500 Questions: Tough Questions, Part 9

If we told you the job is yours, what would you say?

Most interviewers will expect you to take some time to consider all aspects before accepting a job in order to make a fully informed decision. Let them know you are interested and would like to think about it for a short time. If you are going to consider a job offer seriously, be confident that this is a job you really want. If you are unsure of any specifics about the job, now is the time to ask questions.

Do you have a list of references with you?
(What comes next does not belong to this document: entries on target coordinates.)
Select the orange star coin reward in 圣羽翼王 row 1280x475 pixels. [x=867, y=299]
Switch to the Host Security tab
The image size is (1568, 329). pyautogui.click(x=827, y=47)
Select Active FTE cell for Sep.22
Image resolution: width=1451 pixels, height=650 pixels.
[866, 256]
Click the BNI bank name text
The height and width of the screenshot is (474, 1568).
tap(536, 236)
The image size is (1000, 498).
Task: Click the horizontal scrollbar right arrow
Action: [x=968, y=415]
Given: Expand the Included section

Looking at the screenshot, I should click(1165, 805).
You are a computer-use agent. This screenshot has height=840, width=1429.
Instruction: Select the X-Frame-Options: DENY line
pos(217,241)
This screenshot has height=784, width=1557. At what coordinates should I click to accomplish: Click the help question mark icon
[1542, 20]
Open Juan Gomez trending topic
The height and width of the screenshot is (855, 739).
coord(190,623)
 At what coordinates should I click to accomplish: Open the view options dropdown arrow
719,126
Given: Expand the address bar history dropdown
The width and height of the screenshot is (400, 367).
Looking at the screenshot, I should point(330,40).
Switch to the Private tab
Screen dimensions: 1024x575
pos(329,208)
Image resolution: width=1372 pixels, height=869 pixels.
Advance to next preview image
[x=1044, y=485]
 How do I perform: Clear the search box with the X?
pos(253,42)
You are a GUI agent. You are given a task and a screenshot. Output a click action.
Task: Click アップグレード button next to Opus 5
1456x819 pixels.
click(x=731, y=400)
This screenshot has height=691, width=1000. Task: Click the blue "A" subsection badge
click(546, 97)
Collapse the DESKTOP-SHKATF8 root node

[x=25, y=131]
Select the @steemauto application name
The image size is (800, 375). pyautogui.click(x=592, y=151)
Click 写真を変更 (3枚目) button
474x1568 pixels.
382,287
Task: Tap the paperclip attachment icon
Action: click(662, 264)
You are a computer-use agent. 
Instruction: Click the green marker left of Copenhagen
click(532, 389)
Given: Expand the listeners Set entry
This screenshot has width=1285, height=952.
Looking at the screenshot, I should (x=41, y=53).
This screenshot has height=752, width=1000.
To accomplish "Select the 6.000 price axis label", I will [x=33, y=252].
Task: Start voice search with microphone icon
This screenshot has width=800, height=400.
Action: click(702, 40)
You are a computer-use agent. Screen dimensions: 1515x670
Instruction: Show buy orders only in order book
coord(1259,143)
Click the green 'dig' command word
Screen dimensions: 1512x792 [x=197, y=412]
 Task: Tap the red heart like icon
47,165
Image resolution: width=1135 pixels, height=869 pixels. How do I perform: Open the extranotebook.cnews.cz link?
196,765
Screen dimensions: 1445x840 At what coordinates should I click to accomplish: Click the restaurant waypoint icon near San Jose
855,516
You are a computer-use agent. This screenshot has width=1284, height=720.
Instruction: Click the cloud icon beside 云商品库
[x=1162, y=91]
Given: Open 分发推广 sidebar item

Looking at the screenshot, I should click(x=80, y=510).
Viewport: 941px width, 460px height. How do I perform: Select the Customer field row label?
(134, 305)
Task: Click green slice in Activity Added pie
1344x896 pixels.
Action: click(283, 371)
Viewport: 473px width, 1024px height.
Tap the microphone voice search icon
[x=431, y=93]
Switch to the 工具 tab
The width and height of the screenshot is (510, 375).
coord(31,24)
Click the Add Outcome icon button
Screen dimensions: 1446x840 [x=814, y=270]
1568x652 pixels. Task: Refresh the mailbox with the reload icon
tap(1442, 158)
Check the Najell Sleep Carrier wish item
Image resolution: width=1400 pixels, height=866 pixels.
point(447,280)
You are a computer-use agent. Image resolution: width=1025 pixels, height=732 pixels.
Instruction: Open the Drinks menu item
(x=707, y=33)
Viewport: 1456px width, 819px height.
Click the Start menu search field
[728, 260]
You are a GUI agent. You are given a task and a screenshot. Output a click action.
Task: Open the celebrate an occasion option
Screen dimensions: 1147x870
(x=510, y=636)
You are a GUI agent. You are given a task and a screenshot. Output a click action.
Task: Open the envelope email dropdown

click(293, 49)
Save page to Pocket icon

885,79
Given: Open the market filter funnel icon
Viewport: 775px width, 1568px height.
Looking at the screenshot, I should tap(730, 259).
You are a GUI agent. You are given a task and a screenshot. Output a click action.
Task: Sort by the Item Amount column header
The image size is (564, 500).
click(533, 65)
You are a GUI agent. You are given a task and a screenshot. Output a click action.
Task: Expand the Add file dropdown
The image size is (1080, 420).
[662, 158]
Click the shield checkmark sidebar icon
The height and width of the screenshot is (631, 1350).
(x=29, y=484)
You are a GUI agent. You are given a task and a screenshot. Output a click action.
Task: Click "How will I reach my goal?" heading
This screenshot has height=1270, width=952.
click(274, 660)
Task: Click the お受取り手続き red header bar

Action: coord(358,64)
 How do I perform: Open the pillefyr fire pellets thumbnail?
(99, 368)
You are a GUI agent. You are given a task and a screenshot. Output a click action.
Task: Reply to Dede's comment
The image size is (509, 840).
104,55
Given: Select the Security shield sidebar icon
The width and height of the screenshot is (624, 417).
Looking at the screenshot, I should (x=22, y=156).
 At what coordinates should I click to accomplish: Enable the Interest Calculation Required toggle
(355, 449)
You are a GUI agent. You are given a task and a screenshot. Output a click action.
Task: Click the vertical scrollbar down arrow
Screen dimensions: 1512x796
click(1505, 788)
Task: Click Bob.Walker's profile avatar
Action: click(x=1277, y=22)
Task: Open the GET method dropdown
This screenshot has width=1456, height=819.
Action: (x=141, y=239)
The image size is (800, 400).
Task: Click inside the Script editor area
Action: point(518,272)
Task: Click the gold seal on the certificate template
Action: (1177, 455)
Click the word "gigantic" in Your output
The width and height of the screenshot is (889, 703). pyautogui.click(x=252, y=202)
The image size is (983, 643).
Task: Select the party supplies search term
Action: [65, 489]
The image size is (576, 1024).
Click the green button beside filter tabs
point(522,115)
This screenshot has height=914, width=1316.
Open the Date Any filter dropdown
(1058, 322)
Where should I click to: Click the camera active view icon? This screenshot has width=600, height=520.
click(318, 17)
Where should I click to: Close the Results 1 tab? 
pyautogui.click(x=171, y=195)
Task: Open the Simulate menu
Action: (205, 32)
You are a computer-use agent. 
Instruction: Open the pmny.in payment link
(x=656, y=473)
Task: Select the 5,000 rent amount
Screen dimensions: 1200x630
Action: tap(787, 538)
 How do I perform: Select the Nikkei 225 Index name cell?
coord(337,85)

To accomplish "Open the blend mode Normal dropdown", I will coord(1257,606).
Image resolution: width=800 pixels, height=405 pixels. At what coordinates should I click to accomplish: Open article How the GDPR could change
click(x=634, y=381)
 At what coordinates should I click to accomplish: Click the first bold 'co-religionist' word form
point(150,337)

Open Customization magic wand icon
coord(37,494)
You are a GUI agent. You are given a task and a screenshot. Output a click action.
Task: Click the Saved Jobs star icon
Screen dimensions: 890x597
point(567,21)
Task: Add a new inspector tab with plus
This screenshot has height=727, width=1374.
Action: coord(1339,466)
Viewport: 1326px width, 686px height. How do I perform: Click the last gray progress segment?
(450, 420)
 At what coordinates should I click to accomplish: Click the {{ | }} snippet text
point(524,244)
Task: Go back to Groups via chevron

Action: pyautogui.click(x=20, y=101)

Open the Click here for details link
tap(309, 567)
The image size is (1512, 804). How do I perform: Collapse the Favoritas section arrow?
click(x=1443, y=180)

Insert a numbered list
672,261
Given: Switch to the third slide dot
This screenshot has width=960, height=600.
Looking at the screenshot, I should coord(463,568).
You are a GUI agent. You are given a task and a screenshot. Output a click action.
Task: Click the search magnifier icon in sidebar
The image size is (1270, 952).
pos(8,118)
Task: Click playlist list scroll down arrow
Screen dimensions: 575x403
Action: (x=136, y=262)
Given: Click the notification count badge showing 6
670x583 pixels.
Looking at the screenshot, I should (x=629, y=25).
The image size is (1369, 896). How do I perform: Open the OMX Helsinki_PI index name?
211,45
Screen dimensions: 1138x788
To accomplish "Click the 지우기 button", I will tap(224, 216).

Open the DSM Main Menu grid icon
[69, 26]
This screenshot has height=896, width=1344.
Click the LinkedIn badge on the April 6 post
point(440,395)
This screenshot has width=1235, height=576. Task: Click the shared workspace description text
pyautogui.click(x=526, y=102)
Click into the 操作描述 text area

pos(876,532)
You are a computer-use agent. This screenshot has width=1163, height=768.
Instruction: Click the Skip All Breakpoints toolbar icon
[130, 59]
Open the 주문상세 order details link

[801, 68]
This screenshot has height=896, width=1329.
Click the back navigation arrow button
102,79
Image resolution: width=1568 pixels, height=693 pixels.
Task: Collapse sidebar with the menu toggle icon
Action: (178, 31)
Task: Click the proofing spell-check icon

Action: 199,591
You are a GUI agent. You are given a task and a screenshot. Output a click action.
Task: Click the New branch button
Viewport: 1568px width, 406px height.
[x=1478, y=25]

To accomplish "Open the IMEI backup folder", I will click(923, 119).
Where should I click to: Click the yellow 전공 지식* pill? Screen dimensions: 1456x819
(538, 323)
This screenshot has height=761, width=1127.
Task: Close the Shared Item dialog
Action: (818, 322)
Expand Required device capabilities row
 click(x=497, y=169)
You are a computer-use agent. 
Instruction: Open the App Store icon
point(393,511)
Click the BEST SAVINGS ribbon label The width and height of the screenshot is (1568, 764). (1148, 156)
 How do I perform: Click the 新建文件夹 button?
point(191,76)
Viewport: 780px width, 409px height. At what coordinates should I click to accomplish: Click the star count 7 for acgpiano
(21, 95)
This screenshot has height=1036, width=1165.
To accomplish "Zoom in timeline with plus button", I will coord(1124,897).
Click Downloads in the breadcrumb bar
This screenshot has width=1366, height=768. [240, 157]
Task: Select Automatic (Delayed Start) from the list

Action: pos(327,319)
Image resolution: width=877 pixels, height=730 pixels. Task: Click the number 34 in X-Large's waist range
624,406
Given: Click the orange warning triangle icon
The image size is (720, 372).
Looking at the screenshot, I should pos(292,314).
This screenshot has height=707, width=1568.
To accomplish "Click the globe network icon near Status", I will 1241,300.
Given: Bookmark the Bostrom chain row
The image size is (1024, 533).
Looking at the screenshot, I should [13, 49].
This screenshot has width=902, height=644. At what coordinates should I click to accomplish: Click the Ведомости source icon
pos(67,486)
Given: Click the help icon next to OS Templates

Choose from a variety of sources to list as references when you are applying for a job. Select individuals that you know personally who are respected and would give you an excellent recommendation. Remember to contact them ahead of time to let them know they may be hearing from your prospective employers. Always be prepared to leave a list of references at the interview.

Questionable Questions

What did you say your age was?
This is an illegal question and may not be asked by an interviewer or prospective employer. This question could easily lead to discrimination, which is against the law.

When were you born?

This is an illegal question and may not be asked by an interviewer or prospective employer. Any question about age could easily lead to discrimination, which is against the law. The employer only needs to know that you are eighteen years or older.

In what country were you born?

This may be an illegal question and may not be asked by an interviewer or prospective employer. This question could easily lead to discrimination, which is against the law.

Tell me about your discharge from the military.

This is an illegal question and may not be asked by an interviewer or prospective employer. Although you may be asked if you were in the military and what experience you gained there, you cannot be asked about your discharge. If your discharge was favorable however, you may want to let the employer know.